DOCUMENT EXTRACT section start

Outdoor ‘Cactus Store’ Sets up Shop in Vacant Essex Street Lot
The sudden rebirth of the dormant lot at 5 Essex Street is now upon us.
That “garden” replacement we told you about last month is actually less a refuge, and more a retail endeavor. Indeed, the lot is henceforth converted into a seasonal plant store, which explains the new open-air pavilion feel, complete with pavers and canopies.
Over the weekend, we caught a crew of young folk unloading succulent greenery from a box truck. Turns out, the Essex Street parcel will temporarily become The Cactus Store. Selling, you guessed it, cacti.
The so-called Cactus Store opens next weekend at 5 Essex Street, and, we’re told, will remain in place through September.
The former tenement that stood at 5 Essex Street came down seven years ago, a few years before “3-5 Essex Partners LLC” purchased the property and its neighbor (the old M. Schames & Son hardware store that’s since relocated to Delancey) for $3.5 million.
But the long-gone bricks of this old-time tenement carry an interesting history which may haunt any replacement. This property was once a notorious Typhus sanitarium. Back in 1892, the United Hebrew Charities arranged for the Mermer family, fresh off the Russian steamship “Massilia,” to live at this address. Ellis Island, however, failed to properly examine the boat, which was infested with the disease. Passengers with symptoms were quarantined here and further north at 42 East 12th Street. From these two locations, Typhus inevitably found its way out, and dozens of cases were later reported along the East Coast in the ensuing decade.

DOCUMENT EXTRACT section end
SUPPLIED MATERIAL section start

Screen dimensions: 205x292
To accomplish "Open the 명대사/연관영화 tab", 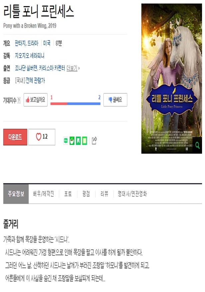I will point(132,194).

SUPPLIED MATERIAL section end

(PROBLEM SET):
- 1) List every business or organization named in the Cactus Store article, including the one that bought the property.
- 2) Reproduce the Cactus Store article starting with "Over the weekend, we" and going on through "guessed it, cacti.", swapping "box truck" for "moving van".

(ANSWERS TO THE EXERCISE):
- 1)
- The Cactus Store
- 3-5 Essex Partners LLC
- M. Schames & Son
- United Hebrew Charities

- 2)
Over the weekend, we caught a crew of young folk unloading succulent greenery from a moving van. Turns out, the Essex Street parcel will temporarily become The Cactus Store. Selling, you guessed it, cacti.